ACCOUNTING/FINANCE Flashcards
Key activities of finance
- planning
- investment (spending money)
- financing (rasing money + seeking balance between debt [borrowed funds] and equity [sale of ownership in business])
Definition of Risk and Return
Return = opportunity for profit
Risk = potential for loss
Liquidity and managing cash flows
Financial managers plan and monitor cash flow
- long term: manage capital expenditures through capital budgeting (project costs and future returns) - consider time value of money
Short term expenses
operating expenses ( used to support current production and selling activities + result in current assets[asset that can be converted quickly into cash])
Long term expenses
for fixed assets (ex: land, building)
capital budgeting
a method of estimating the financial viability of a investment
capital expenditure
money spent by a business on acquiring fixed assets
Accounts receivable
money owed to the company
Accounts Payable
money that business owes
Stock out
=> not enough stock for demand -> may lose customers
Excess inventory
high sunk costs and possibly cash shortages
Equity financing pros and cons
Pros: few resictions (no dividends or no repaying the investment)

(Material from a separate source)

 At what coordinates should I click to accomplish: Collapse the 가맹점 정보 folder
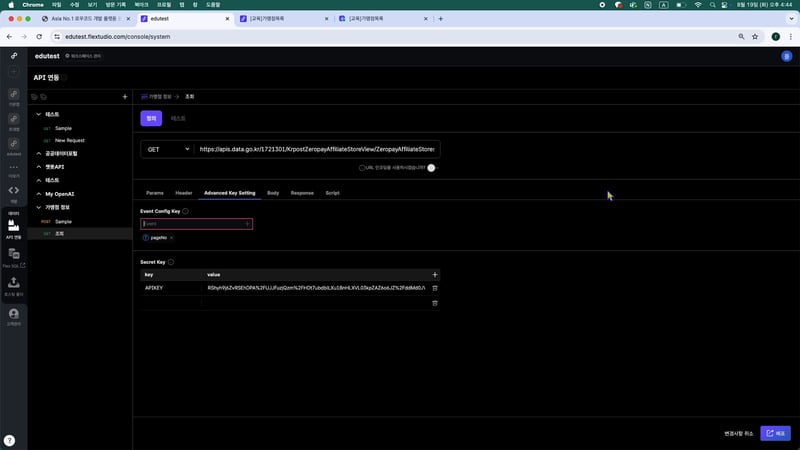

Cons: more costly than debt, gives common stockholders voting rights
Firm obtains equity financing by selling new ownership shares (external financing), by retaining earnings (internal financing) and venture capital (external financing)
Debt financing
pros and cons and defo
used for long term expenses
Pros: deductibility of interest expense for income tax purposes, no loss of ownership
Cons: financial risk
Dividends/retained earnings
Dividend = payments to stockholders from a corporation’s profits
Retained earnings = profits that have been reinvested in the firm
Securities markets primary and secondary
primary market = new securities sold to the public
secondary market = old securities bought and sold among investors
What are securities and why are they issued?

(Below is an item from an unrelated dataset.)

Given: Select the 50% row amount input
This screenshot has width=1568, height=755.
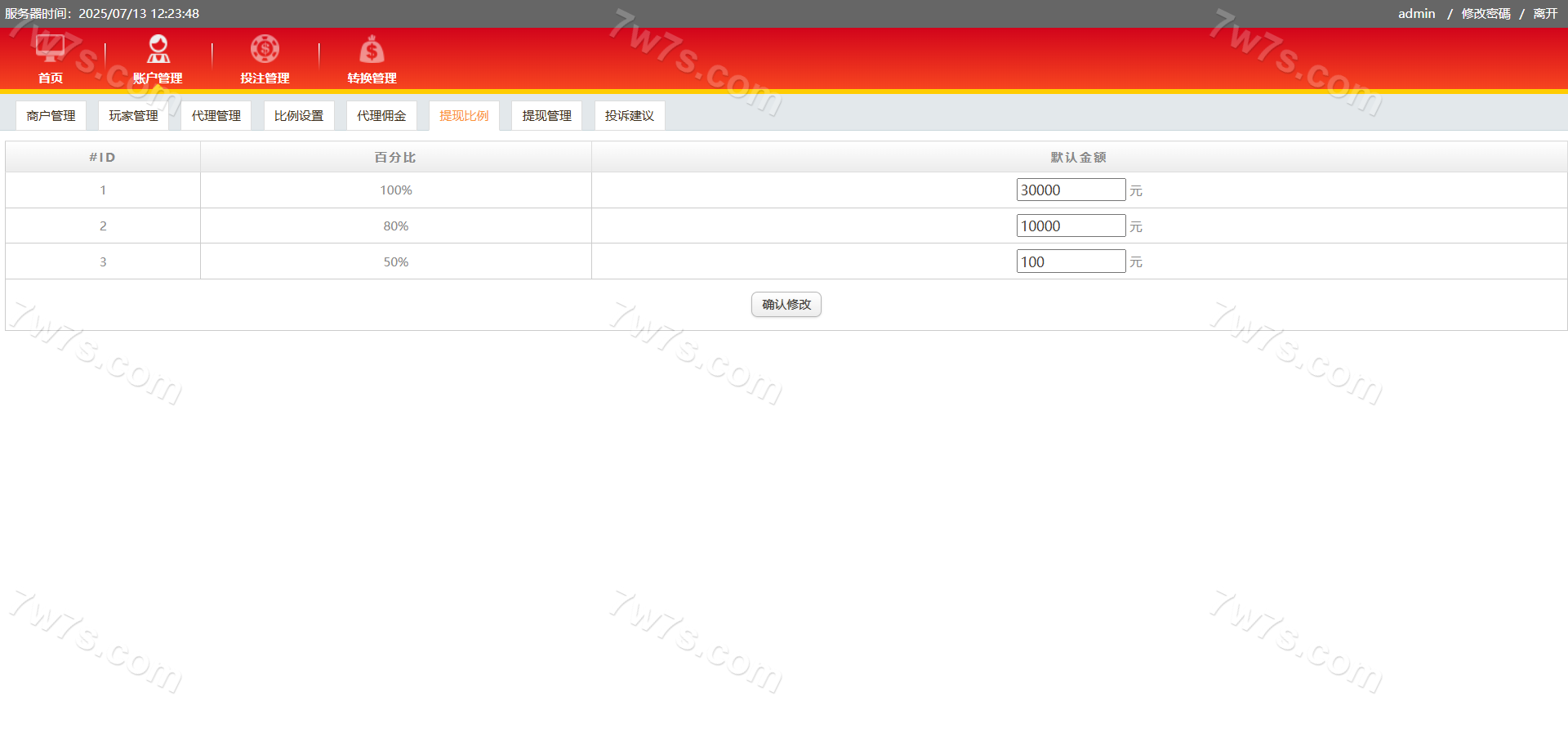Looking at the screenshot, I should click(x=1071, y=262).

short-term investments that are easily converted into cash (ex: treasury bills, certificates of deposit, commercial paper)
Mutual funds and ETFs
mutual fund = Purchased at end of trading day based on calculated price
exchange traded funds = Funds that trade on exchanges. Trade like a stock (can be purchased anytime during trading hours).
NYSE and NASDAQ
NYSE = broker market, buyer purchases directly security from seller through broker (physical)
NASDAQ = dealer market, buyer purchases security from other dealer (telecommunications)
What is the SEC, when did it come about, what is its role related to securities markets?
Securities Exchange Commission = protects investors by requiring full disclosure of inofrmation about new securities issues.
- annual reports must be audited
What is GAAP and what does the SEC require of public companies?
US public companies must report information using General Accepted Accounting Principles
Key sections of the annual report
- management discussion and analysis
- external auditor’s report
- financial statements
Class example: Funko (annual report exercise)
had to trash products as demand decreased
Marketable securities
Temporary investments of excess cash that can readily be converted to cash.
Accounts receivable:
Amounts owed to the firm by customers who bought goods or services on credit.
Notes receivable:
Amounts owed to the firm by customers or others to whom it lent money.
Inventory:
Stock of goods being held for production or for sale to customers.